Leo Dos Reis

Personal information
- Full name: Leonardo Dos Reis Muñiz
- Date of birth: 23 January 2003 (age 23)
- Place of birth: Barcelona, Spain
- Position: Forward

Team information
- Current team: Cornellà
- Number: 23

Youth career
- 0000–2006: Polaris World Cartagena (futsal)
- 2012–2015: Cornellà
- 2015–2021: Barcelona
- 2020–2021: → Cornellà (loan)
- 2021–2022: Birmingham City
- 2022–2023: Monza

Senior career*
- Years: Team / Apps / (Gls)
- 2023–2024: Girona B / 6 / (1)
- 2024: Martina
- 2024–2025: Marbellí / 3 / (0)
- 2025: Cerdanyola del Vallès / 10 / (3)
- 2025–: Cornellà / 0 / (0)

International career
- 2019: Spain U16 / 4 / (0)

= Leo Dos Reis =

Spanish footballer (born 2003)

Leonardo Dos Reis Muñiz (born 23 January 2003) is a Spanish professional footballer who plays as a forward for Spanish club Cornellà.

== Club career ==

=== Youth ===
Following his father's footsteps, Dos Reis began playing futsal at a young age at Polaris World Cartagena. He then switched to football, moving to Cornellà's youth academy in the 2012–13 season. Despite Barcelona showing interest in signing him to their futsal team, Dos Reis remained at Cornellà until 2014–15. He eventually joined Barcelona's youth academy in the 2015–16 season, aged 11. He was sent back on loan to Cornella in 2020–21.

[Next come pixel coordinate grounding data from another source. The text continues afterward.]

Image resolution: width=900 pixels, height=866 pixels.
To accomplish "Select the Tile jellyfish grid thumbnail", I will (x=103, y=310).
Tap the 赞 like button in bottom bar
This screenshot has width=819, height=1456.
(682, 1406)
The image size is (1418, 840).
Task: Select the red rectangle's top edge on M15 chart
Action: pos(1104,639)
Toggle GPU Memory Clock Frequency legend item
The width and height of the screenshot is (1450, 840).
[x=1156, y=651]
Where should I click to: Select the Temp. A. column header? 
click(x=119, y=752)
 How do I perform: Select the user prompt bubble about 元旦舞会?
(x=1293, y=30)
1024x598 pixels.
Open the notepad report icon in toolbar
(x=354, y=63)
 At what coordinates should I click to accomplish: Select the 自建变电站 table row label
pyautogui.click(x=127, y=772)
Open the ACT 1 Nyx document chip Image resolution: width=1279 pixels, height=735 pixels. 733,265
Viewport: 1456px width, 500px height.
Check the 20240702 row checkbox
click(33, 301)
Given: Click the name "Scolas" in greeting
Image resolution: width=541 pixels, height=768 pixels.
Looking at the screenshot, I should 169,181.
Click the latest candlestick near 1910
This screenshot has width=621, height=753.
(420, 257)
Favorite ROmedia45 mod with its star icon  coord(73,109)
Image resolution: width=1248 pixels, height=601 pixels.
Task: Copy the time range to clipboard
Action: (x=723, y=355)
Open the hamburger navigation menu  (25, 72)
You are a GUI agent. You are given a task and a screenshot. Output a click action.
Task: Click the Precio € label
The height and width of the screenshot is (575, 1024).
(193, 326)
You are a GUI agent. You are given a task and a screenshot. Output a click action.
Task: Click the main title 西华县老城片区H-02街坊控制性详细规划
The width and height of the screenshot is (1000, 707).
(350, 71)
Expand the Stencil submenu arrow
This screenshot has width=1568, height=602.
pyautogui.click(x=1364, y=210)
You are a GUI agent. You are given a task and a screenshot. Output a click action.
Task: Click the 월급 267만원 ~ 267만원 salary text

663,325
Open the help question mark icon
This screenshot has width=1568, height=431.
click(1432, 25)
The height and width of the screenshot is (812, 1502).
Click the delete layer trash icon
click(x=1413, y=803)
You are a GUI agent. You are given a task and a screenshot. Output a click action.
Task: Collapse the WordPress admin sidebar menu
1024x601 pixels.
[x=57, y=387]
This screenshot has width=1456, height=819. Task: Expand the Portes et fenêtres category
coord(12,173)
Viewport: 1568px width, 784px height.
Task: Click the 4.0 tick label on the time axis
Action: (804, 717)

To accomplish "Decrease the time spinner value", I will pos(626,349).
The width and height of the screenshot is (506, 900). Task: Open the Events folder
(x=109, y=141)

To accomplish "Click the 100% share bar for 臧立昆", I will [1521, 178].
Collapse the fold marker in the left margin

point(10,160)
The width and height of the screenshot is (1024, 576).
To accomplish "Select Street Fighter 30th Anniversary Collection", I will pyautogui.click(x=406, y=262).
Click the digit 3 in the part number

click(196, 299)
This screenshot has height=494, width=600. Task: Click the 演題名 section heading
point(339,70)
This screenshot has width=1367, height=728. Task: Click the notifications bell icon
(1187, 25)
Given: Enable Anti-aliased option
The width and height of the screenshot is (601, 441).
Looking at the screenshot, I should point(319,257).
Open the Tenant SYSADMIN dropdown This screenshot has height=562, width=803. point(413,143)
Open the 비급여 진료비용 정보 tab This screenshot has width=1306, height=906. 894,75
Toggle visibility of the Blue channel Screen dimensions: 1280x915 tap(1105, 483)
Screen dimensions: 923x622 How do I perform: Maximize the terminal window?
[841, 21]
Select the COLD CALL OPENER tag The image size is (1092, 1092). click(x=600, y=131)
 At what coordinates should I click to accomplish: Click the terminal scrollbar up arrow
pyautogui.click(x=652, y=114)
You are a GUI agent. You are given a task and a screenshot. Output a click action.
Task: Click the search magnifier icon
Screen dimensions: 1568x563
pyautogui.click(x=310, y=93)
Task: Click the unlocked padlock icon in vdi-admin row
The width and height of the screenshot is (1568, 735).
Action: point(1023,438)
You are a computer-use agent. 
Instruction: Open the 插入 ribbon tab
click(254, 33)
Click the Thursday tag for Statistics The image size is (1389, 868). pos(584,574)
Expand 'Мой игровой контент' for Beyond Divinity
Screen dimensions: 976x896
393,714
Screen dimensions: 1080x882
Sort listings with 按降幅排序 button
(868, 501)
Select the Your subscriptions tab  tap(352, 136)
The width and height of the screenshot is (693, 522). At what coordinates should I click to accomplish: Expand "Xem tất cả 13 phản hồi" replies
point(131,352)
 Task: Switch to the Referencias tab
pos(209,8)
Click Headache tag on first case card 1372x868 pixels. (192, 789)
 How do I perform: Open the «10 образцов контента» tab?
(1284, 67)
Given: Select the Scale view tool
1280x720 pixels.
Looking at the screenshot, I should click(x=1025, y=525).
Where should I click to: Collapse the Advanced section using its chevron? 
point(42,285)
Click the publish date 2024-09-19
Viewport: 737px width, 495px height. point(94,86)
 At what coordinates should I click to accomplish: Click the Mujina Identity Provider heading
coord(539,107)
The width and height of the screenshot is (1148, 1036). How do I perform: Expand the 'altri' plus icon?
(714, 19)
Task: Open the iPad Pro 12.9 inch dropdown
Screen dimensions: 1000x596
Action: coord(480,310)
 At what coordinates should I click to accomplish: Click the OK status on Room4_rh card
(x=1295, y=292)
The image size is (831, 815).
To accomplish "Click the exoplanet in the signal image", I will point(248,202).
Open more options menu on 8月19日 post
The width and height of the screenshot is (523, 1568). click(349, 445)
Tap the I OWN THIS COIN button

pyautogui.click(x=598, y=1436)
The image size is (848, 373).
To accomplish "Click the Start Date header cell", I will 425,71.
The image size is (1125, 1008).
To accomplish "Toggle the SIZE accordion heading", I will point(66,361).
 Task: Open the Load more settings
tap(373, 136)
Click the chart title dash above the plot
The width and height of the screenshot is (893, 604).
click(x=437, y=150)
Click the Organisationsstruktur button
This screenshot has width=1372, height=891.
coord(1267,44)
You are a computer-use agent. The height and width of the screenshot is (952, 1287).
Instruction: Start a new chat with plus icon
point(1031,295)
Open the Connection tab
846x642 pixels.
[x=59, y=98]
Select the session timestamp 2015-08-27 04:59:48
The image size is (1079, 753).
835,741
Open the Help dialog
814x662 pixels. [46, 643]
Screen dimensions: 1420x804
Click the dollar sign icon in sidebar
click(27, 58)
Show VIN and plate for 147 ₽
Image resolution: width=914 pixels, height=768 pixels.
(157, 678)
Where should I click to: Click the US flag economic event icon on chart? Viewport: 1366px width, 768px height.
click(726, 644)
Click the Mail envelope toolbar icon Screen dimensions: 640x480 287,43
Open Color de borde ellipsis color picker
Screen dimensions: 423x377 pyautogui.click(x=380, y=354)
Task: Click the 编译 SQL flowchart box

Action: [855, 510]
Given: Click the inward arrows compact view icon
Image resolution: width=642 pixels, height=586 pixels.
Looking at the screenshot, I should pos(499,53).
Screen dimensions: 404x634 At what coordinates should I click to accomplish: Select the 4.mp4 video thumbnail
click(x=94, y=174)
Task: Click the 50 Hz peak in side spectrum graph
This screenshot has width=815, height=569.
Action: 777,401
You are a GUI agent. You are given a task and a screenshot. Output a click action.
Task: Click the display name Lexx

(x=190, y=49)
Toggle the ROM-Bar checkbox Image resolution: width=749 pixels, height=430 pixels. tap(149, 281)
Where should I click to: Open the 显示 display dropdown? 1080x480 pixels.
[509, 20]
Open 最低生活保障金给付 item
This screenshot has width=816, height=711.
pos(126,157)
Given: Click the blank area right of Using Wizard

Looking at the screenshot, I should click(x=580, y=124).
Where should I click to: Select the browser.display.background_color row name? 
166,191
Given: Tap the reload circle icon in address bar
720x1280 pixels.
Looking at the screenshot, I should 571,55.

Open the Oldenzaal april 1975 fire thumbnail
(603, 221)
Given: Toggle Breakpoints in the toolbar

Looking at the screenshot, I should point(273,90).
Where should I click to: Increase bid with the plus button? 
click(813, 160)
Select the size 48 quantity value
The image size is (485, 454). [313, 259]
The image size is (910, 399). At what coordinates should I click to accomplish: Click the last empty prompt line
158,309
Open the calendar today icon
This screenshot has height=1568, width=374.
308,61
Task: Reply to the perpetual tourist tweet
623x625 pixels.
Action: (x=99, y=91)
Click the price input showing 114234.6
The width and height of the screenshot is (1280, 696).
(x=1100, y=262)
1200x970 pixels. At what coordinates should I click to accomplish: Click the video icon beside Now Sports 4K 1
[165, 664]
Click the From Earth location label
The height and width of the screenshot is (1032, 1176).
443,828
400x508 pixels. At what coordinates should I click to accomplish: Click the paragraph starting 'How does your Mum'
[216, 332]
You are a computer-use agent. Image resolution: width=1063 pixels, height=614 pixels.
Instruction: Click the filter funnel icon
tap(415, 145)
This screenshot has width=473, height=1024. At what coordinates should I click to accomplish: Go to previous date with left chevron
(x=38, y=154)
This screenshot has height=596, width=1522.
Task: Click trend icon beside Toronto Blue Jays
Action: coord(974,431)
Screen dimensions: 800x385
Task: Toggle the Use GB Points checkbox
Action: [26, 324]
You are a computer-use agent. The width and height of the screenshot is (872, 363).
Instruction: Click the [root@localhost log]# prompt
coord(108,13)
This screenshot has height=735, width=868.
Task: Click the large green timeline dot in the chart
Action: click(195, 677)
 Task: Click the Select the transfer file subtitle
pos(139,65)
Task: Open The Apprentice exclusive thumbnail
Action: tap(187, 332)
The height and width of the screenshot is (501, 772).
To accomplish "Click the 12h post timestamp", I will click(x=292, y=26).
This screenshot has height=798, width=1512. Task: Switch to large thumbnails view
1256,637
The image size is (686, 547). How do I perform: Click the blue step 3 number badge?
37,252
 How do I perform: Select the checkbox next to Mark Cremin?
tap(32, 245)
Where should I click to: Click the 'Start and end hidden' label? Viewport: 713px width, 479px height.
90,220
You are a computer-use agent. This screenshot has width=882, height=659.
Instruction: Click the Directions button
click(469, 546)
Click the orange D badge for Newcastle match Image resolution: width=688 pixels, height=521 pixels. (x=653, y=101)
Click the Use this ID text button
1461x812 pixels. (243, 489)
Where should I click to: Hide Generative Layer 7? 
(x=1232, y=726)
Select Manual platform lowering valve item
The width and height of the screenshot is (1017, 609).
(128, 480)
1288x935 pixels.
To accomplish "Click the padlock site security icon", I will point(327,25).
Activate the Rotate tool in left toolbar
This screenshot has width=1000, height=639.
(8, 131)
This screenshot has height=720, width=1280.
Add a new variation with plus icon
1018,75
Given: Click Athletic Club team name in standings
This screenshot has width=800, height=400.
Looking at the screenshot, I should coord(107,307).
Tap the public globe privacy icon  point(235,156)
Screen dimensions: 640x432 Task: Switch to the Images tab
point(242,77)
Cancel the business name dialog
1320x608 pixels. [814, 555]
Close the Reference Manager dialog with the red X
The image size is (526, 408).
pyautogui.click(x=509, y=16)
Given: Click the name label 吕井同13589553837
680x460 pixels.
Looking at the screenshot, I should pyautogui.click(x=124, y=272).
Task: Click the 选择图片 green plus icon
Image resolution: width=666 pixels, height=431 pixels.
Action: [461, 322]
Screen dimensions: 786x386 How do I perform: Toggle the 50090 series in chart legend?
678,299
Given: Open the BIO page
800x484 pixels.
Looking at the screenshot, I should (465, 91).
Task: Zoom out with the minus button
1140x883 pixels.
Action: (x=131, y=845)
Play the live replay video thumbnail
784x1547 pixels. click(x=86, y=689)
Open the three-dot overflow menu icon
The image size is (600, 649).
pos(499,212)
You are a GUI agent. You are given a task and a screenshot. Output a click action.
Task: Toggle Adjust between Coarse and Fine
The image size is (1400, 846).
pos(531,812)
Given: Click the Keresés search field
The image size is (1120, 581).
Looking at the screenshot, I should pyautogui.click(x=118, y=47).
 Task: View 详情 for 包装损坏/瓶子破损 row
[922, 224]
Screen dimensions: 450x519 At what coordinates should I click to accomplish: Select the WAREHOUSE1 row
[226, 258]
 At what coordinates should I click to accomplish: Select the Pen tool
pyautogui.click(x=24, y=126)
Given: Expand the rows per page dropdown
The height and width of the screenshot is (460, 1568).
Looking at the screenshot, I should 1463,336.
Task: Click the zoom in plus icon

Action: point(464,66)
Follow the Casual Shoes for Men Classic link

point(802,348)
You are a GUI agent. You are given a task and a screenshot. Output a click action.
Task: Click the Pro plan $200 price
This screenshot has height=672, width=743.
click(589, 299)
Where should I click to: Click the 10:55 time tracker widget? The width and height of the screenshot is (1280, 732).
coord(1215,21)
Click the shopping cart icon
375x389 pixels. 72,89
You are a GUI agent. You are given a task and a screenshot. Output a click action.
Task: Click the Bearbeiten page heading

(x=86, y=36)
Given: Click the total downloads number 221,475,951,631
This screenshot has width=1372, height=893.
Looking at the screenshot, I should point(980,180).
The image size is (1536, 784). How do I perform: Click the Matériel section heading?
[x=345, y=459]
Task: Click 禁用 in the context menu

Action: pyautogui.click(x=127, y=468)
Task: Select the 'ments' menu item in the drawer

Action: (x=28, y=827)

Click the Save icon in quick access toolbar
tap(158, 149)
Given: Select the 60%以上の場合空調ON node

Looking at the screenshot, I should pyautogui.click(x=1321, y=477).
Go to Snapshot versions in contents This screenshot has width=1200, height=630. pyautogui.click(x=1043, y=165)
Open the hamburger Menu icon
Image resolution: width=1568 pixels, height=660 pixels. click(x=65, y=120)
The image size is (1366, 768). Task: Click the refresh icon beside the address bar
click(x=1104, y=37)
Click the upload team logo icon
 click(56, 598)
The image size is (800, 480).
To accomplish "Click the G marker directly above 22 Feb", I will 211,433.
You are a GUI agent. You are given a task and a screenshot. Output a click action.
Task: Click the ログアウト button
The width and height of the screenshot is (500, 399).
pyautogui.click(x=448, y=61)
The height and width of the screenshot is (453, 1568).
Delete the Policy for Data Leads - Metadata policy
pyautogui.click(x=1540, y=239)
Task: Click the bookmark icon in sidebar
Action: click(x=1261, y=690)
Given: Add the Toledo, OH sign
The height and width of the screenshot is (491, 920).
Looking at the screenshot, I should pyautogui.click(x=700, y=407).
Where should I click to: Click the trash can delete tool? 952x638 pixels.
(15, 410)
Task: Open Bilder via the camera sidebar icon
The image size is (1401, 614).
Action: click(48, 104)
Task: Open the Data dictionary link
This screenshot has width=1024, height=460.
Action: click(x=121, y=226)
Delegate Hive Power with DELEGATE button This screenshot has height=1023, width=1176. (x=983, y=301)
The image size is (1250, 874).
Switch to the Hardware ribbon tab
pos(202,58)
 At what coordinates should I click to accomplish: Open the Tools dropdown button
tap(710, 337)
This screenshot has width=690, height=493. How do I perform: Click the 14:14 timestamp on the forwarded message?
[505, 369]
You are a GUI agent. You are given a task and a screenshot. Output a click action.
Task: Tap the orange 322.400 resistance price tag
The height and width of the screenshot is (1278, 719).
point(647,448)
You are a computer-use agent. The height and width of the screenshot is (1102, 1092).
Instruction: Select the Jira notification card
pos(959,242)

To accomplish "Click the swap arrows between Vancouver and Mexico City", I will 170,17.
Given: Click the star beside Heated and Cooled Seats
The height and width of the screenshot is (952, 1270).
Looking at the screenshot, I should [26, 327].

On 26 January 2022, Dos Reis signed for Birmingham City, joining their Under-23s squad. His contract was extended by 12 months on 17 May. He scored three goals in nine games for the Under-23s in the first half of the 2021–22 season.

On 31 January 2022, Serie B side Monza purchased Dos Reis on an 18-month contract, with an option for a further year. He was integrated into Monza's Primavera 2 (under-19) squad, helping them reach the 2021–22 promotion play-offs. Dos Reis received his first senior call-up by Monza ahead of their Coppa Italia game against Udinese on 19 October 2022.

=== Girona B ===
In summer 2023, Dos Reis joined Girona B in the Tercera Federación.

== Style of play ==
Dos Reis is a physical striker who is also noted for his technique. His main characteristics are his hold-up play, first touch and finishing.

== Personal life ==
Dos Reis was born in Barcelona, Spain, to Brazilian father Marcelo Dos Reis Soares, a professional futsal player who moved to Spain in 1995. He holds both Spanish and Brazilian citizenships.